I think I lost you on that one... I know we had the freak blizzard, and I have to imagine that it affected Canadian herds too, unless perhaps you guys keep yours in barns longer because it would be normal for you to still get heavy snows at that time of year??? So you would lose beef too, I think?

and then you're talking about rcalf and BSE and Alberta being impacted... I vaguely remember something about madcow, I didn't remember it was Alberta. I realize there are reasons for fraud and manipulating markets, spite and pure profit are two prime examples, but why would someone plant a madcow case on an Alberta ranch, and why would one cow sour the entire Alberta market?

I don't know that nafta is helping the US that much. it probably is safe to say all the havoc it would wreak according the nay-sayers hasn't happened yet, but overall I still don't see it as a beneficial thing.


----------



## cowboyhermit (Nov 10, 2012)

Dakine said:


> I think I lost you on that one... I know we had the freak blizzard, and I have to imagine that it affected Canadian herds too, unless perhaps you guys keep yours in barns longer because it would be normal for you to still get heavy snows at that time of year??? So you would lose beef too, I think?
> 
> and then you're talking about rcalf and BSE and Alberta being impacted... I vaguely remember something about madcow, I didn't remember it was Alberta. I realize there are reasons for fraud and manipulating markets, spite and pure profit are two prime examples, but why would someone plant a madcow case on an Alberta ranch, and why would one cow sour the entire Alberta market?
> 
> I don't know that nafta is helping the US that much. it probably is safe to say all the havoc it would wreak according the nay-sayers hasn't happened yet, but overall I still don't see it as a beneficial thing.


We don't keep our cows in barns, ever  The storm did not affect Canada significantly, certainly not Alberta.

A cow that was found to have BSE in Alberta just happened to be owned by an American. When one was found borders instantly snapped shut for Canadian beef, costing us millions and gaining millions for U.S producers.

Rcalf pushed the whole COOL (country of origin labeling) thing that has turned out to be a disaster for both U.S and some Canadian producers. I have nothing against a voluntary or even a mandatory labeling system but the way this was implemented was just bad in too many ways to get into.

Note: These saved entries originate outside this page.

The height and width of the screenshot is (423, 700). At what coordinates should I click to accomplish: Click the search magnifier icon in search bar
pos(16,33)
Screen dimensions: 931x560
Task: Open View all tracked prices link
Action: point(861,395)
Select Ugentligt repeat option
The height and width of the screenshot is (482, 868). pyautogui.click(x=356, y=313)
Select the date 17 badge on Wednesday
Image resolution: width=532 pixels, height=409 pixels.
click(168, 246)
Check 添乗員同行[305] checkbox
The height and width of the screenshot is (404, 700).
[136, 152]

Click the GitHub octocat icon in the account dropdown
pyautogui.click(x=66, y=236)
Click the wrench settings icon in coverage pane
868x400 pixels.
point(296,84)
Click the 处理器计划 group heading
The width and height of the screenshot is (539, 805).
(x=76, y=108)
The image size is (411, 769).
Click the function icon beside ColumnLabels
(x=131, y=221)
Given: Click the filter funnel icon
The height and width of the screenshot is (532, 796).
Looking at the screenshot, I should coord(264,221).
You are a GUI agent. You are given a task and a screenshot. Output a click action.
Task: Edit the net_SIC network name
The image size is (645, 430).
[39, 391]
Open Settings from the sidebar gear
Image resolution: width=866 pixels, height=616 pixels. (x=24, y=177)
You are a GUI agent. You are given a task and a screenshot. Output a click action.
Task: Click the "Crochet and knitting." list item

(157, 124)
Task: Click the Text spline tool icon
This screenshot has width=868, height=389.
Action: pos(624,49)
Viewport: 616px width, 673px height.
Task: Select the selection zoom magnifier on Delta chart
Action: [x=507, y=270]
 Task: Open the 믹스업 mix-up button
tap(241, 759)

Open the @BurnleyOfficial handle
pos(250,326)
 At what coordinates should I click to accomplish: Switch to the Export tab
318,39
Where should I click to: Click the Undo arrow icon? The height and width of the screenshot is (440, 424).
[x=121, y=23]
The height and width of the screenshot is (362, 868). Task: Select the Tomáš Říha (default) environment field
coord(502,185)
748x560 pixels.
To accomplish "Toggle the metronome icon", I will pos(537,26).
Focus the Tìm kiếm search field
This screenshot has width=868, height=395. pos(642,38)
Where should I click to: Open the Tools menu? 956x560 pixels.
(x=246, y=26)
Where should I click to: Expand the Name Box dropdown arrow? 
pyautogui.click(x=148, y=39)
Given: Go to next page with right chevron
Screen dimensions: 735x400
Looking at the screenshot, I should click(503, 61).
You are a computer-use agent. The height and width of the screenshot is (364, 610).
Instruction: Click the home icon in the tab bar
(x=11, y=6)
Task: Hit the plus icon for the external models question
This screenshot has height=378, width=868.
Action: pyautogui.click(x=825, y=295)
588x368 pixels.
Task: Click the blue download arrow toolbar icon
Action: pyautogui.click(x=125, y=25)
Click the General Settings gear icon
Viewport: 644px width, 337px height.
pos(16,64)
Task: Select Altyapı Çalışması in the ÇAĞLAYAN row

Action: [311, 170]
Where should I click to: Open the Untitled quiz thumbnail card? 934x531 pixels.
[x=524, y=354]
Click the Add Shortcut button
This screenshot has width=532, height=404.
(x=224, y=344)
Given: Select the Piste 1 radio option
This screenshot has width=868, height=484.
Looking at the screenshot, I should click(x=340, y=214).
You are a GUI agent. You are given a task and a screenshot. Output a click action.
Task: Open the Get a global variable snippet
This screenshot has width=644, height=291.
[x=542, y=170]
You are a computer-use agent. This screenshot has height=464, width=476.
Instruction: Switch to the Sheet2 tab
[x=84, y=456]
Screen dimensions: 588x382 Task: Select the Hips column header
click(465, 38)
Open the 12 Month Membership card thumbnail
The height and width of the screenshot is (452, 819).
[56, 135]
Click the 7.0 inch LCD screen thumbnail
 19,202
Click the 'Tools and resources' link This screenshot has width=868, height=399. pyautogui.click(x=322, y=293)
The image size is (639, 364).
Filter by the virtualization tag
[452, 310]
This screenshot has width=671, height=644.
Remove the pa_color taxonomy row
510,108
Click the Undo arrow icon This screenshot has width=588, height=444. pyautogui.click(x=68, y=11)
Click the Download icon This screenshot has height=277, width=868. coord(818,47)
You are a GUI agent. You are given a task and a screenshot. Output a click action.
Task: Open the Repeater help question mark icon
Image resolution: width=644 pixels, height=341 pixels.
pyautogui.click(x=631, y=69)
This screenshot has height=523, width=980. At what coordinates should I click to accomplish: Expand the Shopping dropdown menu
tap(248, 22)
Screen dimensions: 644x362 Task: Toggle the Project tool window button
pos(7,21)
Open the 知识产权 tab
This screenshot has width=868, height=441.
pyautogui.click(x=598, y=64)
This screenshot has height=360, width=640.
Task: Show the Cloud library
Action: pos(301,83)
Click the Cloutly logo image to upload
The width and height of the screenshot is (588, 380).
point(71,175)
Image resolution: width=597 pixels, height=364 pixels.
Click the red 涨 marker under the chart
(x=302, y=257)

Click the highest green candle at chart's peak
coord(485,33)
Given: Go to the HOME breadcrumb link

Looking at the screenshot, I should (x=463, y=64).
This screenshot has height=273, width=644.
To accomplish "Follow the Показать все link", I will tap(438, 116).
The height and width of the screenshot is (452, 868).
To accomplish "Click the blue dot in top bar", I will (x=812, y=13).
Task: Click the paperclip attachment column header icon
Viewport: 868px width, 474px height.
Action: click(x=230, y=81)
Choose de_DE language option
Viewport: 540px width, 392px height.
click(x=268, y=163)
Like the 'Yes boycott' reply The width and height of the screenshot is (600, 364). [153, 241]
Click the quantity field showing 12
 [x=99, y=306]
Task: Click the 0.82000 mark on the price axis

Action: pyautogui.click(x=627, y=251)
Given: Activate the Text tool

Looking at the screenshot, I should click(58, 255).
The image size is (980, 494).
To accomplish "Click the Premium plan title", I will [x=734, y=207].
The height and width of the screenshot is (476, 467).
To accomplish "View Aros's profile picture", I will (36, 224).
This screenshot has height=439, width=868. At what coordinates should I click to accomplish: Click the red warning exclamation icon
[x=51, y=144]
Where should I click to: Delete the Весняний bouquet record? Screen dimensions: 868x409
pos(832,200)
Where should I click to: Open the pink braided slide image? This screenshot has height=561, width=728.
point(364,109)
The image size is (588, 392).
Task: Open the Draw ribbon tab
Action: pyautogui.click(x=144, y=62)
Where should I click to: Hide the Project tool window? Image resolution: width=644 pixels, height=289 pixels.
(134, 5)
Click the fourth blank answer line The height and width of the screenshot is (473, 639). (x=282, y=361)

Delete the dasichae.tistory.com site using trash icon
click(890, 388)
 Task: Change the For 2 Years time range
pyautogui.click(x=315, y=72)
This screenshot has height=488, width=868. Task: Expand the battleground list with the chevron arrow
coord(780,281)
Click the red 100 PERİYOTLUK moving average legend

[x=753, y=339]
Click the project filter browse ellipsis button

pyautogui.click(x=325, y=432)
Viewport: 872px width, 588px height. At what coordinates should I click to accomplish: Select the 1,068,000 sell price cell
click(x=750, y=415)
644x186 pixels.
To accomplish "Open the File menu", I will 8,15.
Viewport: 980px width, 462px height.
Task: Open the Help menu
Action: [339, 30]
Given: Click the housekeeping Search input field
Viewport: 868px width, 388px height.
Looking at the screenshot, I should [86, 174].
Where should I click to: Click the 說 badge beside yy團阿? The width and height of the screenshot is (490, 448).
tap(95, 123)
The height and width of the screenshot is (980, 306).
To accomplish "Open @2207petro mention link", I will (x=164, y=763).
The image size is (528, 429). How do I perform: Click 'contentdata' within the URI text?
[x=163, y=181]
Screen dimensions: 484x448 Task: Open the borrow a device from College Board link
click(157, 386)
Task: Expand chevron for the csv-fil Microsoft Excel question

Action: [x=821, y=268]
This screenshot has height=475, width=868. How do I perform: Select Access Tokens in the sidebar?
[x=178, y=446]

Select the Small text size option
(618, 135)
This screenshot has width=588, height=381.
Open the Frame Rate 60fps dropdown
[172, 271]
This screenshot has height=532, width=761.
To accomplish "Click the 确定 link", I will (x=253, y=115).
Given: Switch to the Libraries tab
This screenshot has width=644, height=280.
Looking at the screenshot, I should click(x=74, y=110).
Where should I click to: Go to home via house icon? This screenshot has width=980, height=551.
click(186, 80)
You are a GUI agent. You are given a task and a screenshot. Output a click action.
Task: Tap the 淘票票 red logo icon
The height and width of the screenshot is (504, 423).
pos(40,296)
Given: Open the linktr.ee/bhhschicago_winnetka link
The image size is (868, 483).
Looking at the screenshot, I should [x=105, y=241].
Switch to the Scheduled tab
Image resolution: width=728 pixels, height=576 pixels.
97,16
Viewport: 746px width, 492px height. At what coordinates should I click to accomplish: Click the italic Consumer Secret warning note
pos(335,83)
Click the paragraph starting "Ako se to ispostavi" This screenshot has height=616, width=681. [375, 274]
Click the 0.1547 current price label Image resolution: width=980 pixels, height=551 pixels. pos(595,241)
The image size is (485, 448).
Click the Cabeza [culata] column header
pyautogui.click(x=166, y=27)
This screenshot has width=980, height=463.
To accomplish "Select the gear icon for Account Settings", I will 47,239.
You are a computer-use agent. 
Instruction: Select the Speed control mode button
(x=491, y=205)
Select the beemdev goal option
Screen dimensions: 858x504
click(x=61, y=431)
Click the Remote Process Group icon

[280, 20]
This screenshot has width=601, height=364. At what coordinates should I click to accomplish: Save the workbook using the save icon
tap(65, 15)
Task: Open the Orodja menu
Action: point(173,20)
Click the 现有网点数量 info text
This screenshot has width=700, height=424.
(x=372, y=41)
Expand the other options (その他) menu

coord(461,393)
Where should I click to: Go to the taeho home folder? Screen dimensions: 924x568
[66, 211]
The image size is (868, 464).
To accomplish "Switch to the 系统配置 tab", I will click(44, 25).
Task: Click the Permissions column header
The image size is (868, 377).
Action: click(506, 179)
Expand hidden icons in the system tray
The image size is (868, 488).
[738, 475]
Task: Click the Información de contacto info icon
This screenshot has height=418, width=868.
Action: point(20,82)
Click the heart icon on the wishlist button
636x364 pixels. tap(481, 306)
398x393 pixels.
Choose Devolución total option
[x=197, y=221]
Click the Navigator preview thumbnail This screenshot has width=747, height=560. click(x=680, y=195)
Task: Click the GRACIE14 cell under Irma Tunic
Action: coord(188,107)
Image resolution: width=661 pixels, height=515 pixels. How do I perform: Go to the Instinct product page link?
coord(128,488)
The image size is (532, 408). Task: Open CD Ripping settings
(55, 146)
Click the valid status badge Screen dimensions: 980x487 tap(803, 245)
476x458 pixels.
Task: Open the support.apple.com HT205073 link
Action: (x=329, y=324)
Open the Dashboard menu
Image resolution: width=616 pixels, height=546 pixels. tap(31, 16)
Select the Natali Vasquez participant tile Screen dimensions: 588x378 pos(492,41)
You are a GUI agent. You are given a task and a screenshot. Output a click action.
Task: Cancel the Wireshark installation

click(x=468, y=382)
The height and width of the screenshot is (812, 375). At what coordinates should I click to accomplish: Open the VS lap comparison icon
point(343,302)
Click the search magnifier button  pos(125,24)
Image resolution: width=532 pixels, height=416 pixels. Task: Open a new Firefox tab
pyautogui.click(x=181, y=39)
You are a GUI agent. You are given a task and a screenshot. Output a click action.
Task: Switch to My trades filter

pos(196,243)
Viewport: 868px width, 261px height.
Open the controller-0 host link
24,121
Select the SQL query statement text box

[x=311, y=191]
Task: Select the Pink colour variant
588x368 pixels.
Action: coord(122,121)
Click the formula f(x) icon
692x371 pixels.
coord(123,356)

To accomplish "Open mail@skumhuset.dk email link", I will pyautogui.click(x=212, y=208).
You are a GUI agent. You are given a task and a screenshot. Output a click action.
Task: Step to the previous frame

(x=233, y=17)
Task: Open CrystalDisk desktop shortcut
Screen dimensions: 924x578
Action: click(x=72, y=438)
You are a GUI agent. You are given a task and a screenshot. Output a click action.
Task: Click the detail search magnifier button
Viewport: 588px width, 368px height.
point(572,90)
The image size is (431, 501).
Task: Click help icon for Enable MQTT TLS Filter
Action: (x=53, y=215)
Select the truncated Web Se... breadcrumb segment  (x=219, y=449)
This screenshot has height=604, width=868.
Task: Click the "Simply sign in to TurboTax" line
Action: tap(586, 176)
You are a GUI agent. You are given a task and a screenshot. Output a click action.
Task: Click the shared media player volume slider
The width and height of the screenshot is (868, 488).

Of course, I should let Tirediron speak for himself, just my take on what he was saying.


----------



## Dakine (Sep 4, 2012)

cowboyhermit said:


> We don't keep our cows in barns, ever  The storm did not affect Canada significantly, certainly not Alberta.
> 
> A cow that was found to have BSE in Alberta just happened to be owned by an American. When one was found borders instantly snapped shut for Canadian beef, costing us millions and gaining millions for U.S producers.
> 
> ...


Thank you very much for your answer, that certainly provides a lot of context. I look forward to Tiredirons reply too but if he browses the forum the way I do he may not notice the conversation continued. I tend to lose track of threads after they fall of the newest thread sidebar... I wish I could deep dive into more/all of them, but I just don't have the time


----------



## Toffee (Mar 13, 2012)

It surprises me that people don't notice these trends. My brother-in-law is manager of a meat department up here in Idaho. He gets calls all the time from people complaining about prices. Beef has had several issues making prices soar at the time that it is in highest demand. Then, everyone moves to pork as it is the next cheapest meat. Then, due to demand and whatever issues pork has prices rise. So, everyone moves to chicken and then, gasp! That goes up, too. Grrr has people calling wanting to pay less than $2 or $3 a pound for high quality bacon. They just don't get it.


----------



## Toffee (Mar 13, 2012)

Dakine said:


> Interesting! welcome from Kommiefornia and soon to hopefully be ID or a neighboring state.
> 
> I have no previous experience with Clem so I'm absolutely intrigued!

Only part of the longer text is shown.